» Work instructions
Can you reproduce everything from the line containing "Click the enable button with checkmark icon" down to the line containing "point(33,654)", both ends included, without changing a character?

» Stored data
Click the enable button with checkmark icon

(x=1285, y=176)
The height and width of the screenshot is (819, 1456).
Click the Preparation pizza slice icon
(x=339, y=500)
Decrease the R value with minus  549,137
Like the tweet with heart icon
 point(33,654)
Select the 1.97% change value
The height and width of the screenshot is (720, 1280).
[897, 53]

---

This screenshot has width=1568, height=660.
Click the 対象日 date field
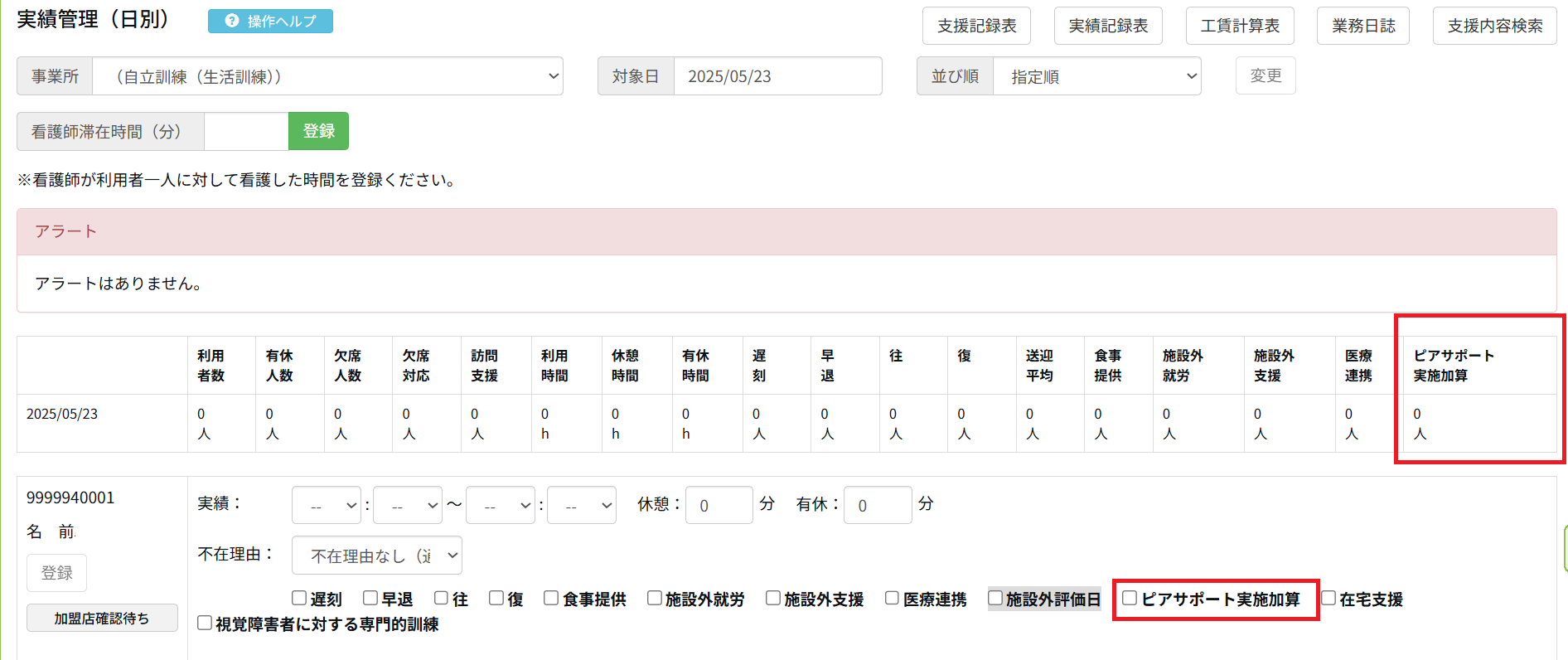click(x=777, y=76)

* * *

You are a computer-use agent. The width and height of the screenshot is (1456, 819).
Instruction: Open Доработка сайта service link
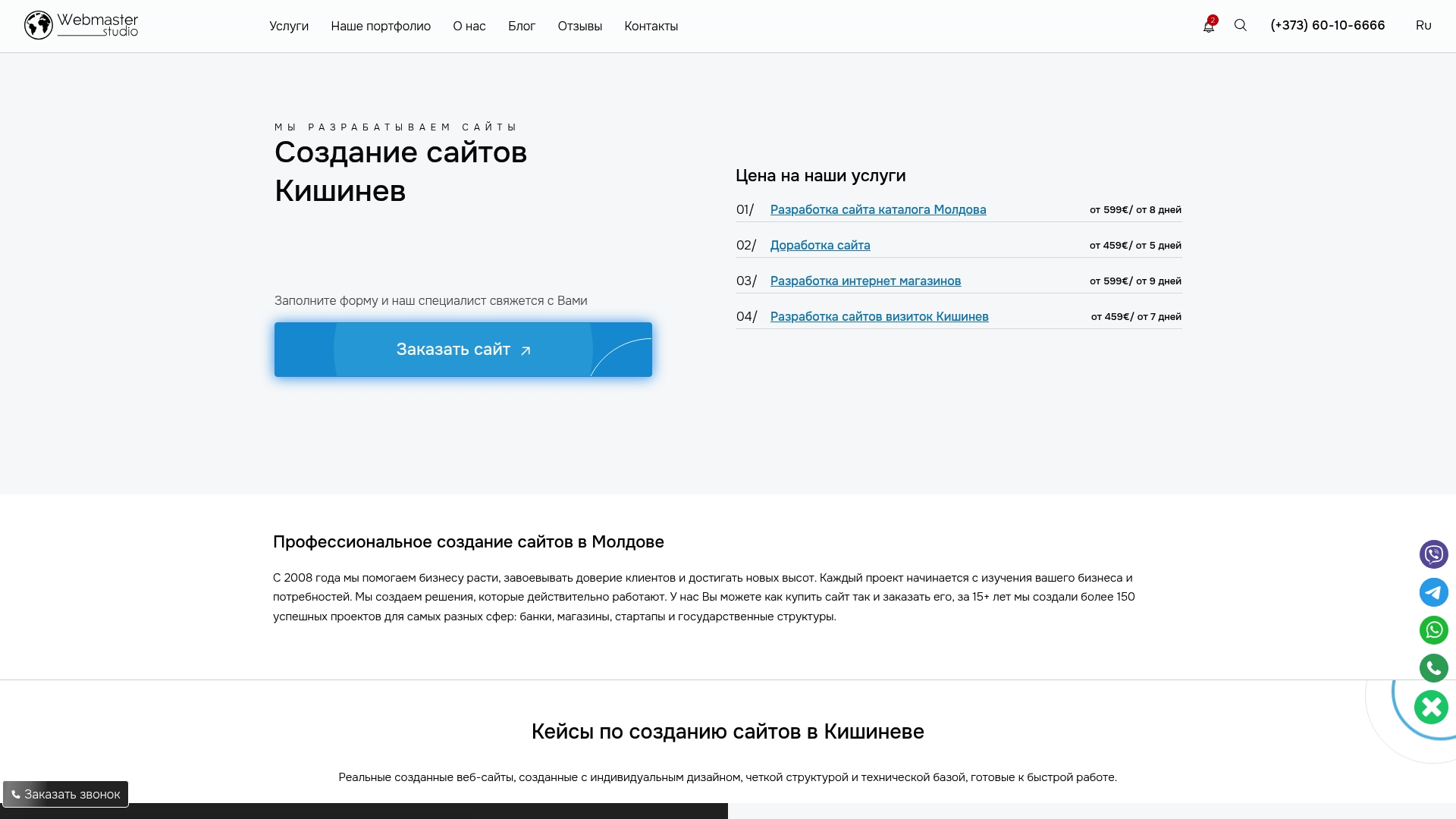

» Result of this exercise
Click the enable button with checkmark icon

(x=1285, y=176)
The height and width of the screenshot is (819, 1456).
Click the Preparation pizza slice icon
(x=339, y=500)
Decrease the R value with minus  549,137
Like the tweet with heart icon
 point(33,654)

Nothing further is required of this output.